** start SELECTED EXTRACT **
A weird thing happened when I turned to this book. I was getting flashes of the most recent previous work I’d read, unexpected as I didn’t expect any real similarity. I kind of had a ‘darn’ moment there, but the fact that both books start off with a heterosexual woman and a lesbian eyeballing each other is similar-ish, but everything else was/is different. For one, in the previous book they were eyeballing each other with lust; while here, this book here, they were eyeballing each other as rivals – enemy-like, though a few degrees back from enemies. For another, I rather liked how things unfolded here more than in the previous book. In terms of how the people involved gradually came to some realizations, dealt with some internal and external issues, and eventually came together. Instead of the insta-lust of the other book I’ve not named.
This is the third book in Brayden’s California based Seven Shores series that follows four friends as they find love and happiness. Book one, ‘Eyes Like Those’, followed Isabel Chase, writer, and Taylor Andrews, producer (with Isabel being the ‘Seven Shores’ friend, though she’s newly arrived in California at the start of the book). Book two, ‘Hearts Like Hers’, finds Autumn Primm, Venice Beach coffee shop owner (‘The Cat’s Pajamas’), hooking up with a vacationing firefighter (Kate Carpenter). Kate’s the Seven Shores person in that she lives in that apartment complex, though it’s Autumn who is the Seven Shores friend (the difference being that Autumn was friends of the Seven Shores people but didn’t live there). And then we come to this book here, where the woman who intrigued me from the beginning, the one who I was curious about from the beginning, gets her story told.
** end SELECTED EXTRACT **
** start DATA ENTRIES **
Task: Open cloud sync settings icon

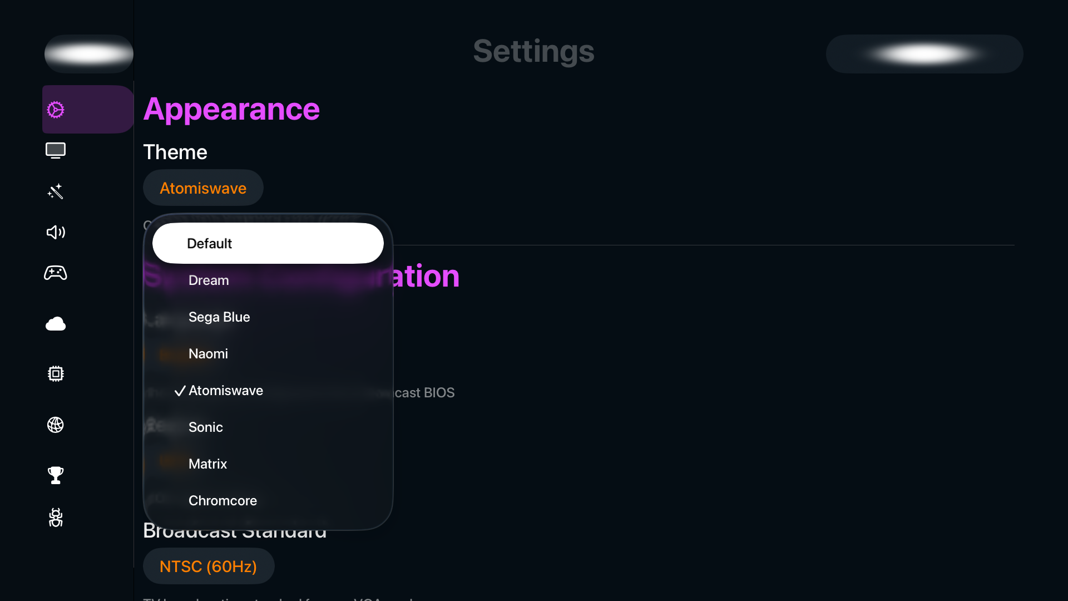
** end DATA ENTRIES **
** start DATA ENTRIES **
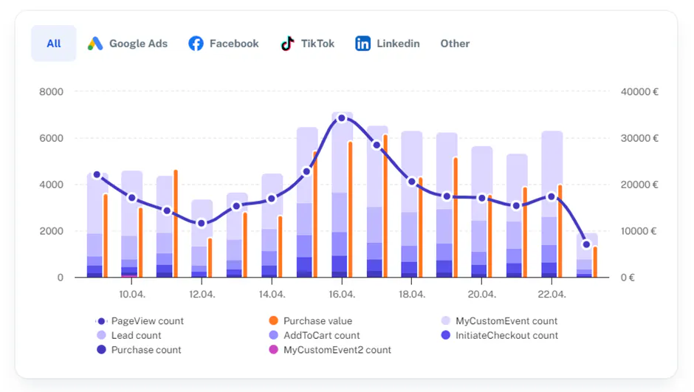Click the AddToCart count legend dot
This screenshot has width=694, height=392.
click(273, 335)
** end DATA ENTRIES **
EXERCISE INSTRUCTIONS
Rewrite the paragraph of the book review that begins "This is the third book" as a short list that keeps its main facts.

EXERCISE RESPONSE
- This is the third book in Brayden's Seven Shores series, which is set in California and follows four friends as they find love and happiness.
- Book one, 'Eyes Like Those', follows writer Isabel Chase and producer Taylor Andrews. Isabel is the Seven Shores friend, though she is newly arrived in California at the start.
- Book two, 'Hearts Like Hers', follows Autumn Primm, owner of the Venice Beach coffee shop 'The Cat's Pajamas', and vacationing firefighter Kate Carpenter. Kate lives in the Seven Shores apartment complex, but Autumn is the Seven Shores friend, having been friends with the people there without living there.
- This third book tells the story of the woman who intrigued the reviewer from the beginning.